• _Data excerpts_
▬▬▬▬▬▬▬▬▬▬
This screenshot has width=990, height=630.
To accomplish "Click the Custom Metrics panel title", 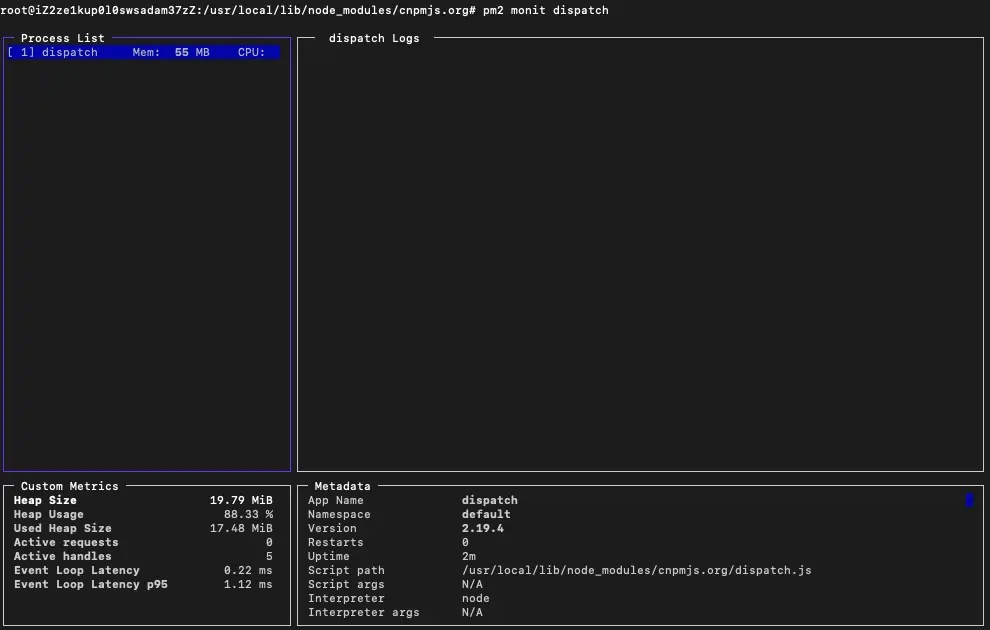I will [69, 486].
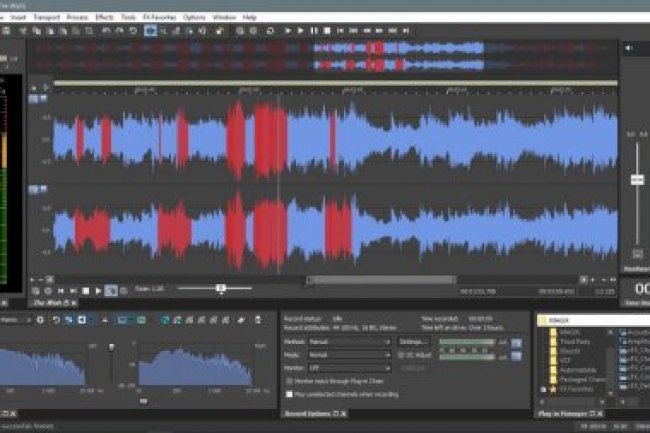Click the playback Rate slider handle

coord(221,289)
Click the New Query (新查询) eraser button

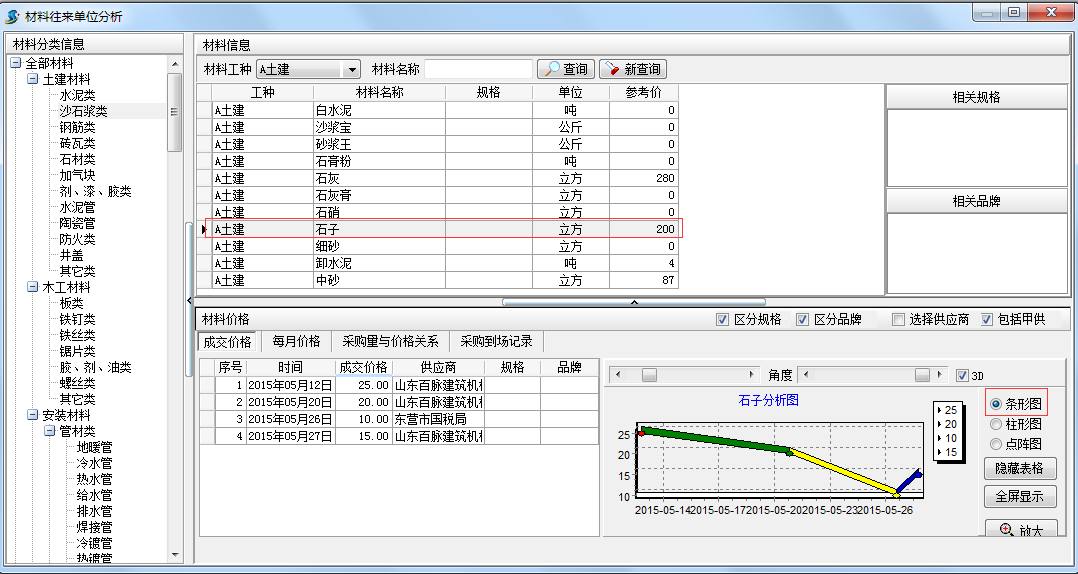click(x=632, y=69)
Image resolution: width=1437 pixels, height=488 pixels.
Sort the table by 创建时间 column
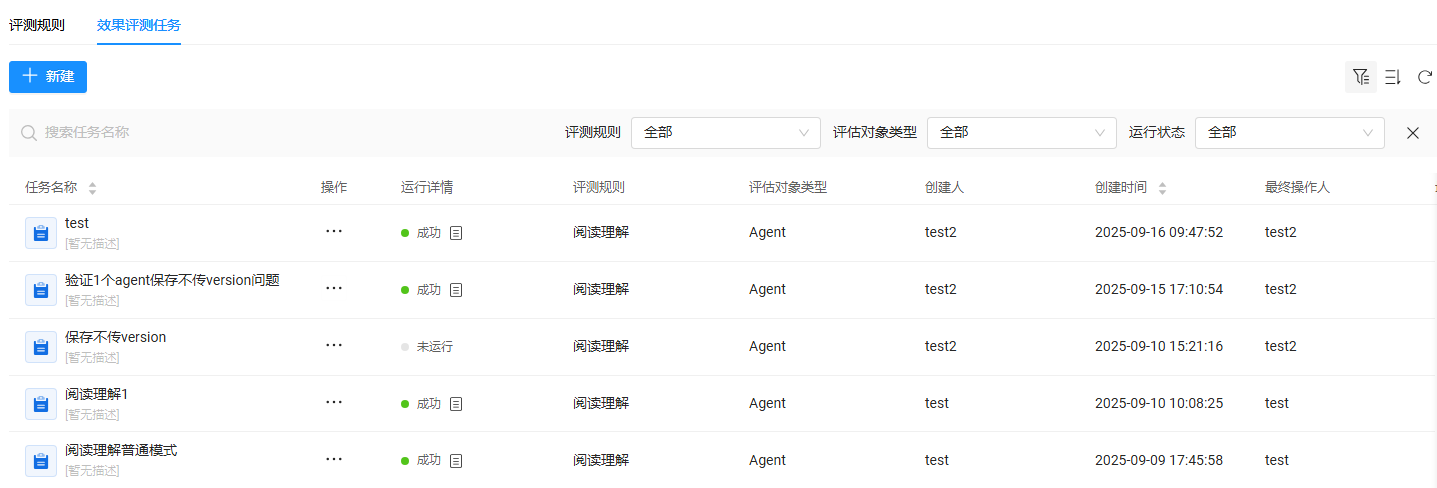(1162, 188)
▬▬▬▬▬▬▬▬▬▬
• _About this task_
Lines from the one containing "Image resolution: width=1437" through the end of the material above must be reproduced exactly; pictures must not be.

• _Solution to the exercise_
Image resolution: width=1437 pixels, height=488 pixels.
Sort the table by 创建时间 column
(1162, 188)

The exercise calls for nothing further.